Kaynak metin ->
═══

17 Şubat 2011 Perşembe

Uçurtma


Yıllardır buraya bağlıyım, ne yapsam kurtulamıyorum iplerimden.
Beyaz bulutlar, uçsuz bucaksız gökyüzü beni çağırıyor,
kuşlar bana inat daha bir coşkulu, nasılda kanat çırpıyorlar birbirleriyle
yarışıyorlar sanki.
Ah o rüzgâr sanki görmüyor bunu her gün çağırıyor beni, her gün...
Bilmiyor sanki ben yıllardır kanatlarım var ama uçamıyorum,
ayaklarım var ama gidemiyorum, evet ben uçurtmayım ama uçamıyorum.
Tek dünyam bu pencere benim, bilmiyor.
Düşlerimde;  
bazen çok uzaklara gidiyorum, gökyüzünden süzülüyorum,
bende bulutlara inat yükseklere çıkıyorum en yükseklere.
Bazen doğan günü karşılıyorum ufukta, bazen dağların yamaçlarına
uğurluyorum onu.
Yemyeşil uçsuz bucaksız kırlarda koşuyorum bazen,
bazen bir ağaç tepesine çıkıyorum.
Sonra gün doğuyor düşlerim bitiyor...
Ben yine bağlı buralarda, penceremde izliyorum dünyayı.

═══

Çalışma malzemesi ->
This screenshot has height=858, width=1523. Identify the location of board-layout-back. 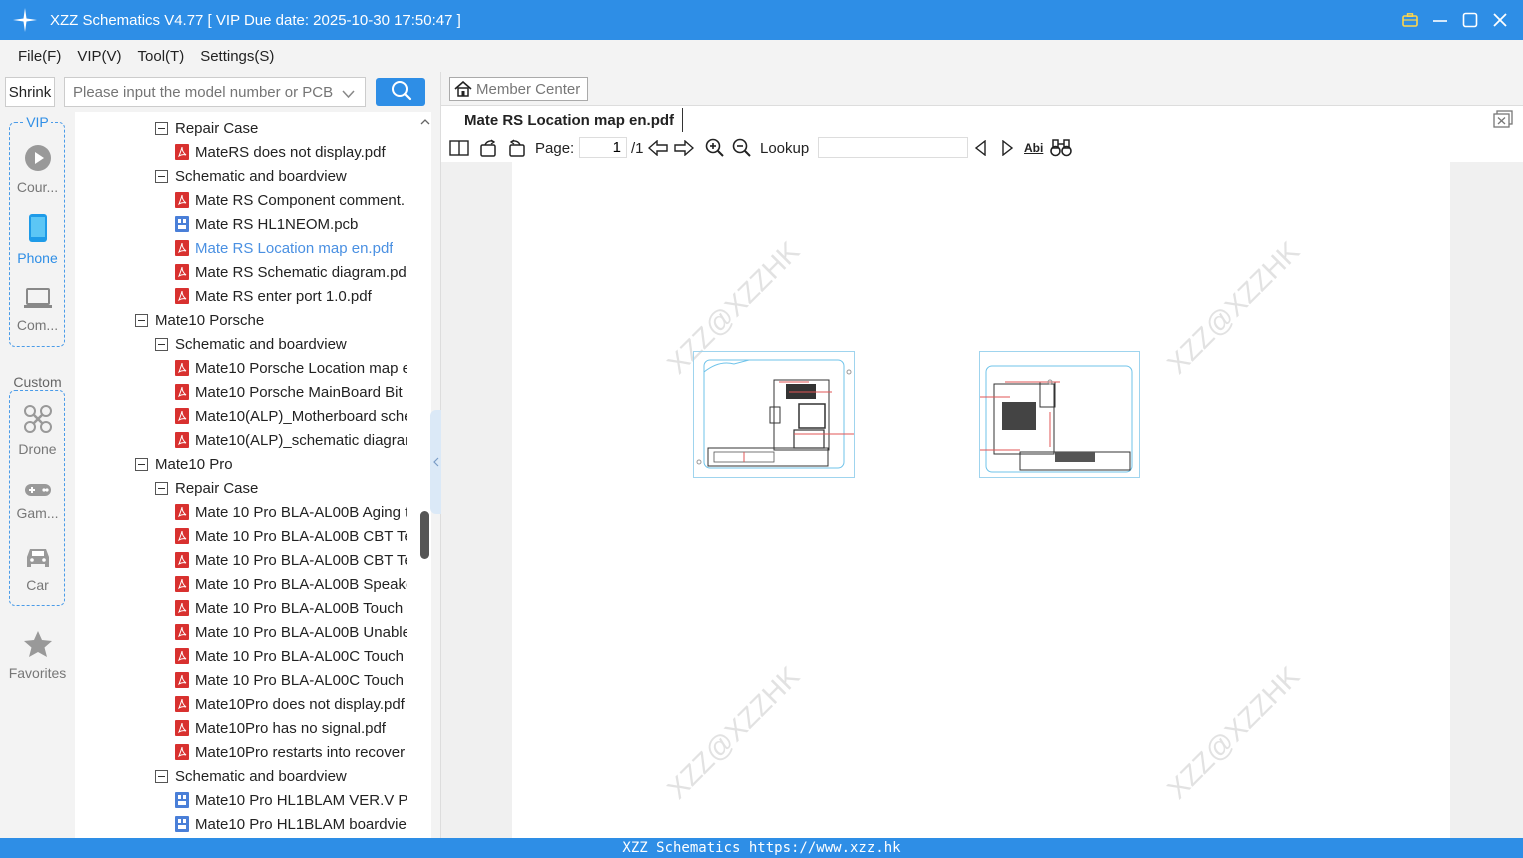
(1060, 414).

═══

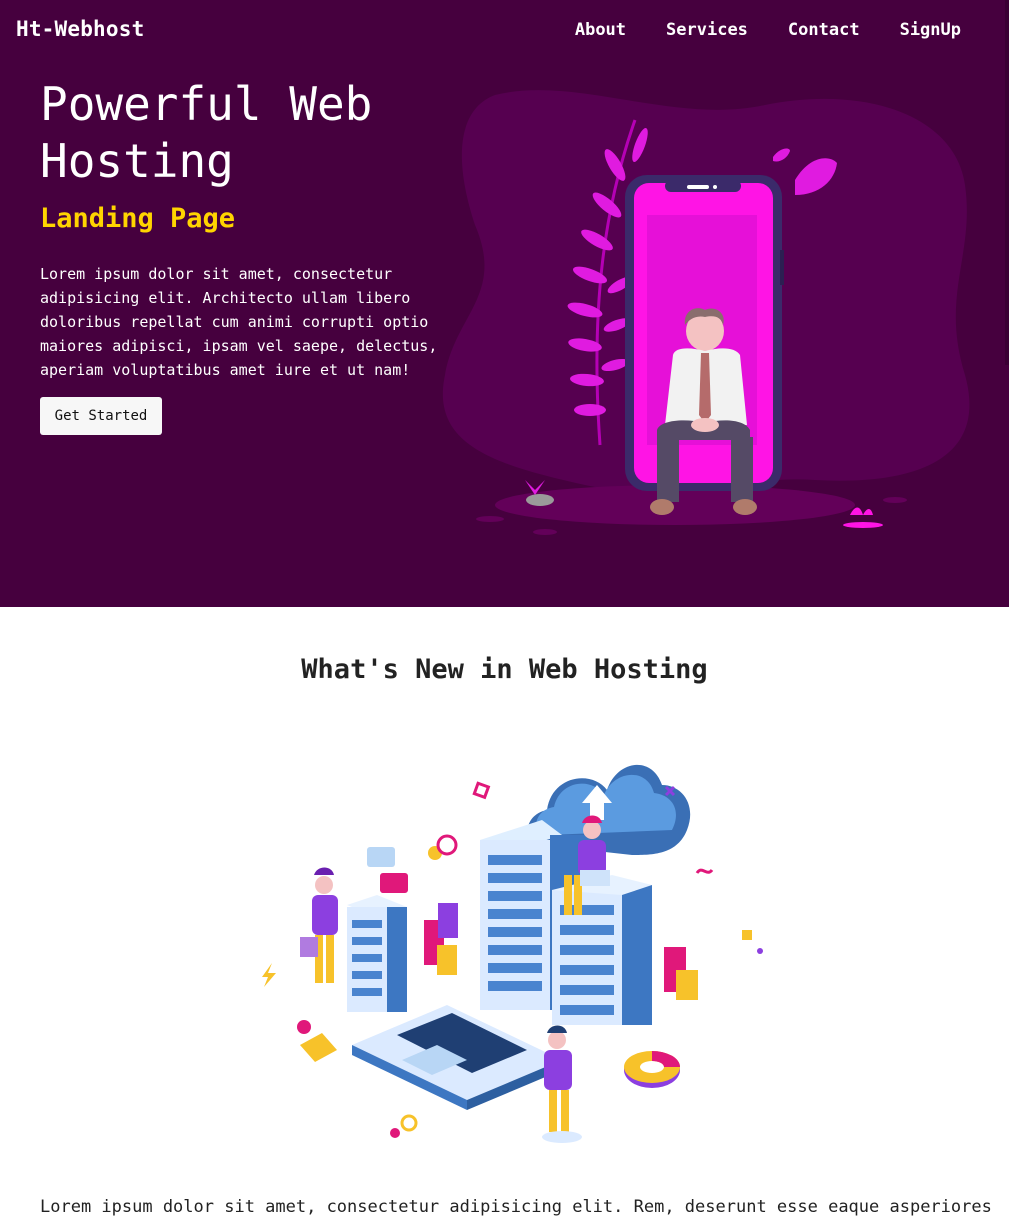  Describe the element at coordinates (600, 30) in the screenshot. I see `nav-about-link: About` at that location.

═══

Alıştırmanın amacı ->
Uçurtma metninde "Bilmiyor sanki ben" sözleriyle başlayıp "doğuyor düşlerim bitiyor..." sözleriyle biten kısmı hiç değiştirmeden aynen yaz.

Alıştırmanın cevabı ->
Bilmiyor sanki ben yıllardır kanatlarım var ama uçamıyorum,
ayaklarım var ama gidemiyorum, evet ben uçurtmayım ama uçamıyorum.
Tek dünyam bu pencere benim, bilmiyor.
Düşlerimde;  
bazen çok uzaklara gidiyorum, gökyüzünden süzülüyorum,
bende bulutlara inat yükseklere çıkıyorum en yükseklere.
Bazen doğan günü karşılıyorum ufukta, bazen dağların yamaçlarına
uğurluyorum onu.
Yemyeşil uçsuz bucaksız kırlarda koşuyorum bazen,
bazen bir ağaç tepesine çıkıyorum.
Sonra gün doğuyor düşlerim bitiyor...